LoRA vs. Full Fine-Tuning: An Illusion of Equivalence

(arxiv.org)

57 points | by timbilt 4 hours ago ago

4 comments

  • pwillia7 an hour ago

    This tracks with my feelings making and using Stable Diffusion Loras and fine tunes. Still, with the speed to train and use, Loras have worked for me in most use cases and it hasn't been worth fine tuning the entire model.

    • K0balt an hour ago

      Yeah,it reflects the “feel” I get from lLoRa as well, especially if I overdo it. The new data becomes the preferred output even for unrelated inputs. I always felt like it was bludgeoning the model to some extent vs finetuning.

      Also, LoRa tuning an extensively tuned model occasionally provokes full on delusional “insanity” or gibberish seizures.

      I have had really good luck though using a highly tuned model as the training basis for a LoRa and then applying that LoRa mask to the base version of that model.

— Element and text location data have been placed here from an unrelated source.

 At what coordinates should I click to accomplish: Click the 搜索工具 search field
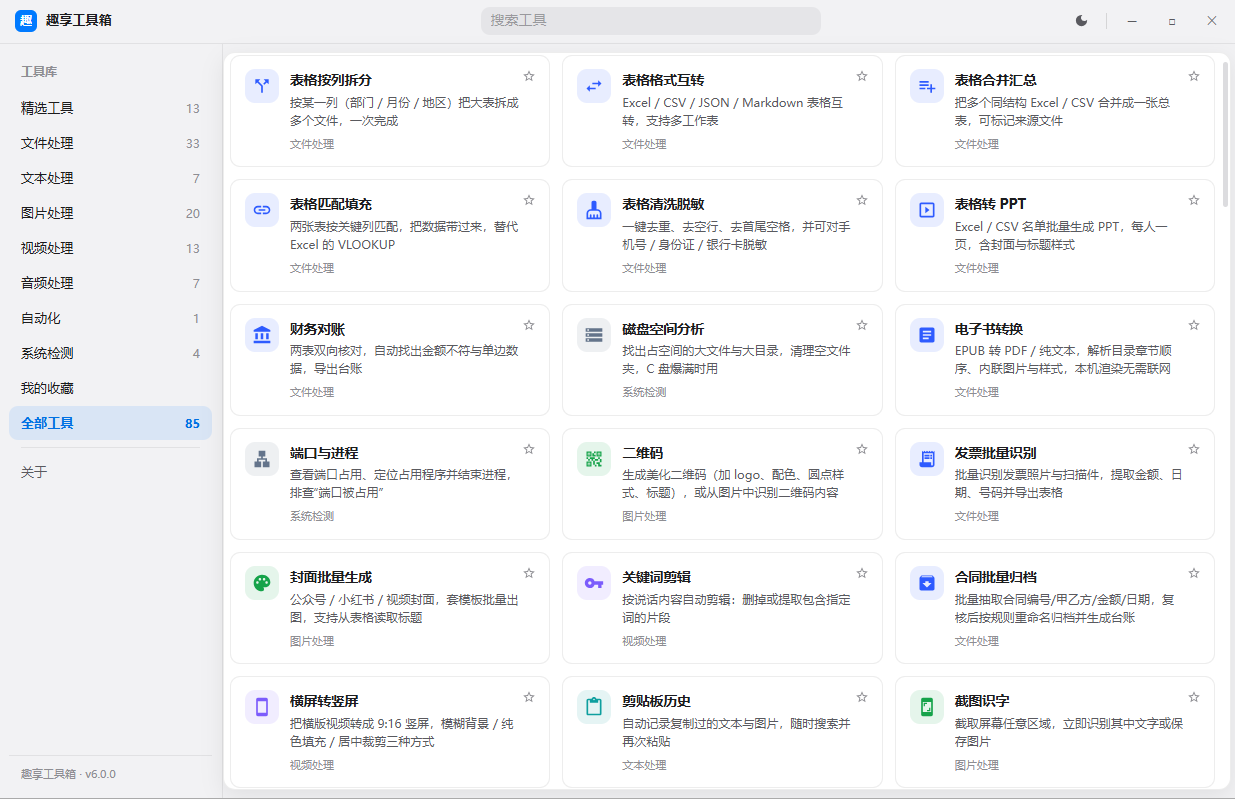(650, 20)
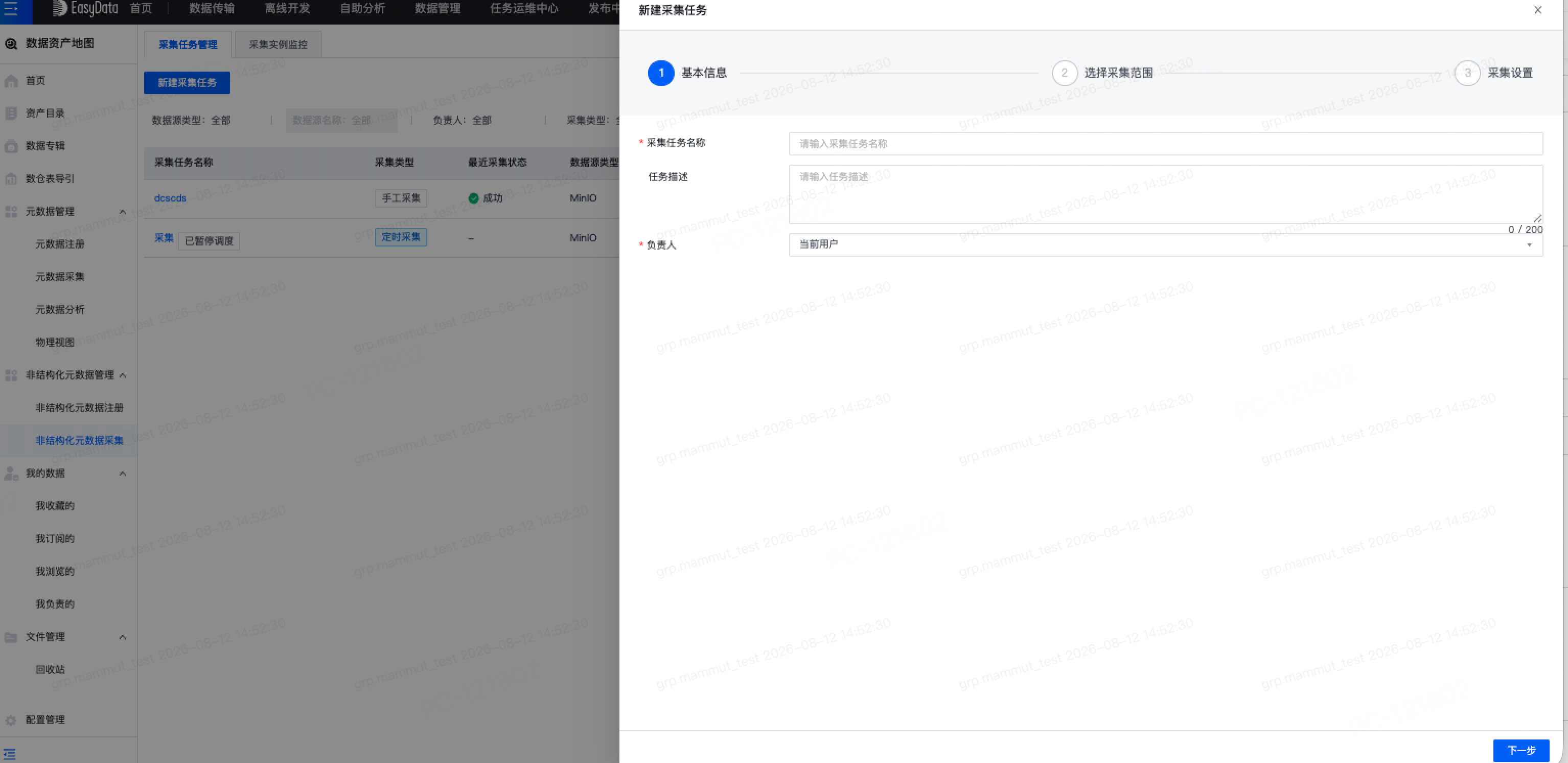The width and height of the screenshot is (1568, 763).
Task: Close the 新建采集任务 drawer
Action: tap(1537, 10)
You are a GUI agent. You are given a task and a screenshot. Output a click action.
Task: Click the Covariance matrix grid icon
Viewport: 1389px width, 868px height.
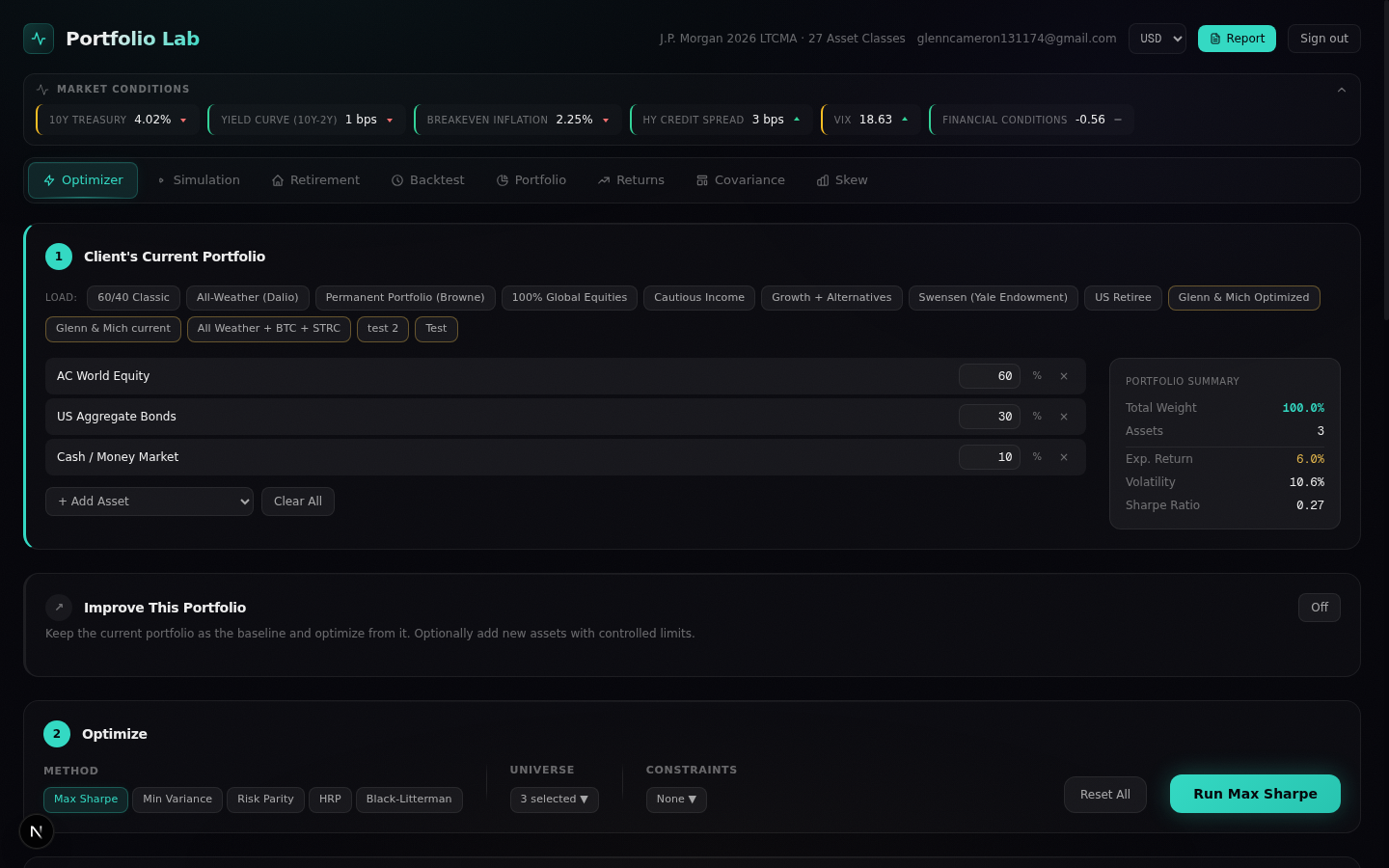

I’m not sure why that seems to work better than the same LoRa training directly on the base model.

  • K0balt 2 hours ago

    So, in layman’s terms, LoRa appears to “traumatize “ the model to some degree, connecting the vector space with strong “jumpers” (intruder dimensions) to change it’s behavior, instead of subtly conforming the entire model into a shape that accommodates the new data.

    These jumpers or shortcuts do create connections between the relevant new concepts in the model, but by directly connecting them instead of associating them through the existing network of concepts, nuance is lost and the bypassed areas become deemphasized, leading to forgetting of previously held associations.

    Because of this, In general, fine tuning produces better results than LoRa in most cases, especially when forgetting of existing training is detrimental.

    Or, to further oversimplify the issue in SE terms, LoRa == monkeypatching. (Is this a kind of intruder dimension?)